Argued March 3, 2025 Decided June 5, 2025
- Full case name: CC/Devas (Mauritius) Limited; Devas Multimedia America, Inc.; Devas Employees Mauritius Private Limited; Telecom Devas Mauritius Limited v. Antrix Corp. Ltd.; Devas Multimedia Private Limited
- Docket no.: 23-1201
- Argument: Oral argument
- Decision: Opinion

Questions presented
- Whether plaintiffs must prove minimum contacts before federal courts may assert personal jurisdiction over foreign states sued under the Foreign Sovereign Immunities Act.

Holding
- Plaintiffs suing a foreign state under the FSIA need not show “minimum contacts”; once an immunity exception applies and the state is properly served under 28 U.S.C. § 1330(b), personal jurisdiction is established.

Court membership
- Chief Justice John Roberts Associate Justices Clarence Thomas · Samuel Alito Sonia Sotomayor · Elena Kagan Neil Gorsuch · Brett Kavanaugh Amy Coney Barrett · Ketanji Brown Jackson

Case opinion
- Majority: Alito, joined by unanimous

= CC/Devas (Mauritius) Ltd. v. Antrix Corp. Ltd. =

CC/Devas (Mauritius) Ltd. v. Antrix Corp. Ltd., 605 U.S. 223 (2025), is a Supreme Court case holding that federal courts may exercise personal jurisdiction over a foreign state sued under the Foreign Sovereign Immunities Act as long as an immunity exception applies and the defendant has been properly served—without requiring the “minimum contacts” analysis of International Shoe Co. v. Washington. The Court vacated the Ninth Circuit’s decision and remanded for further proceedings under this interpretation of 28 U.S.C. § 1330(b).

== Background ==

Devas and Antrix are both Indian companies. In 2005, they entered into an agreement, which was subject to an arbitration clause. In 2011, Antrix repudiated the agreement, triggering the arbitration provision. In 2015, an arbitral commission awarded Devas $562.5 million. Until this point, the case had proceeded in tribunals outside of the United States.

Civil procedure in the United States requires American courts to dismiss cases when they lack personal jurisdiction over the parties. Under International Shoe Co. v. Washington, that requirement is understood to entail minimum contacts between the defendant (Note: Plaintiffs are understood to consent to personal jurisdiction by filing their complaint in a given court.) and the state in which the court is located.
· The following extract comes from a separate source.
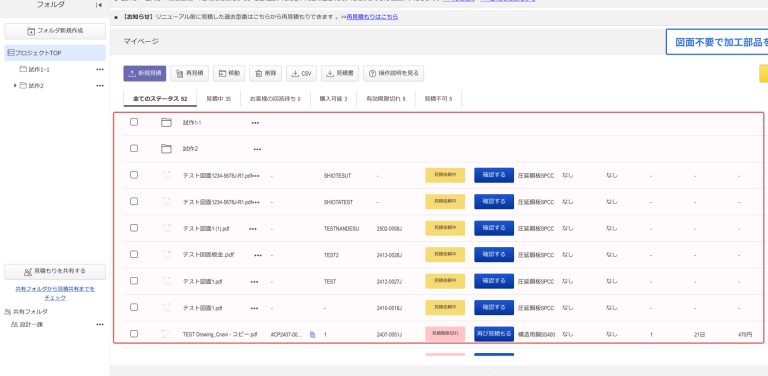Open the three-dot menu for 試作1-1 in sidebar

[100, 70]
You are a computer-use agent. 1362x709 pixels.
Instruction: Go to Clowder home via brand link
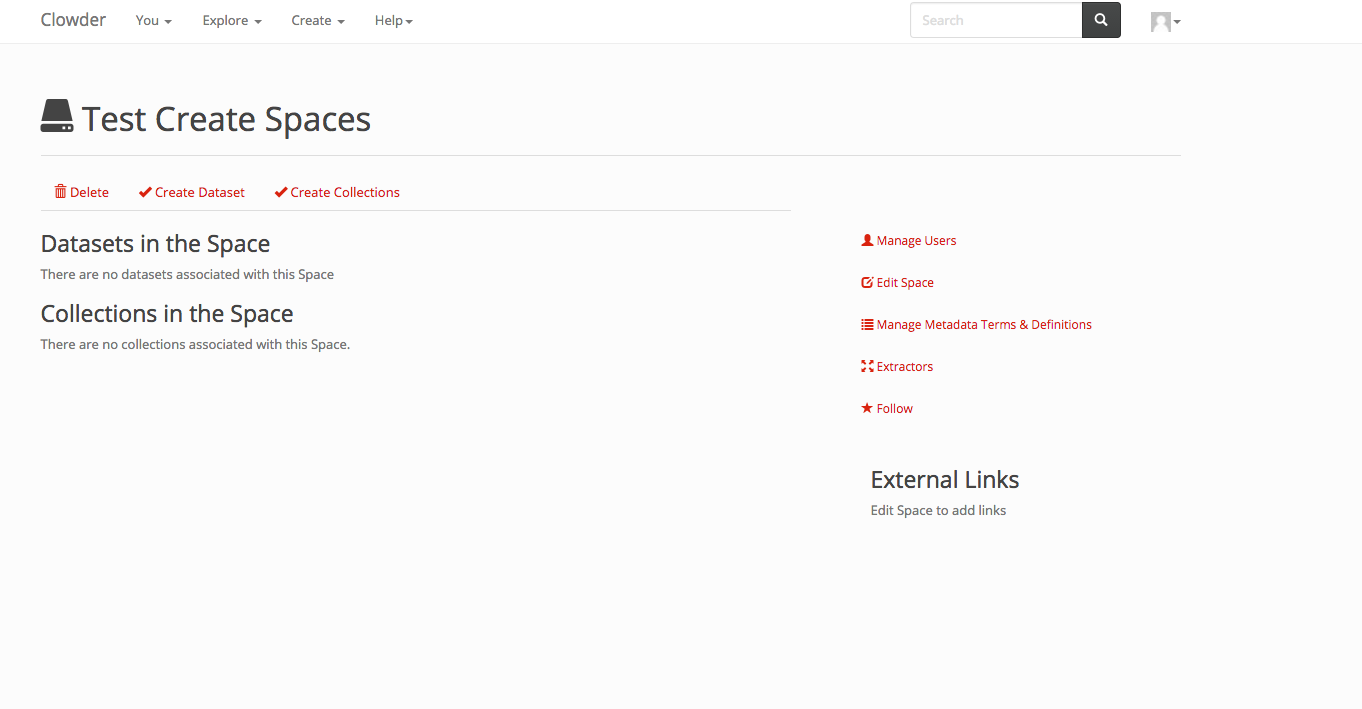(73, 20)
On the other hand, 28 U.S.C. § 1330 provides that federal courts "shall" have jurisdiction when process is correctly served on an opposing sovereign party under the Foreign Sovereign Immunities Act.

In 2018, Devas petitioned the United States District Court for the Western District of Washington to confirm the award. The court found it had personal jurisdiction and entered a stay. The Ninth Circuit reversed on August 1, 2023. The Supreme Court granted certiorari on October 4, 2024.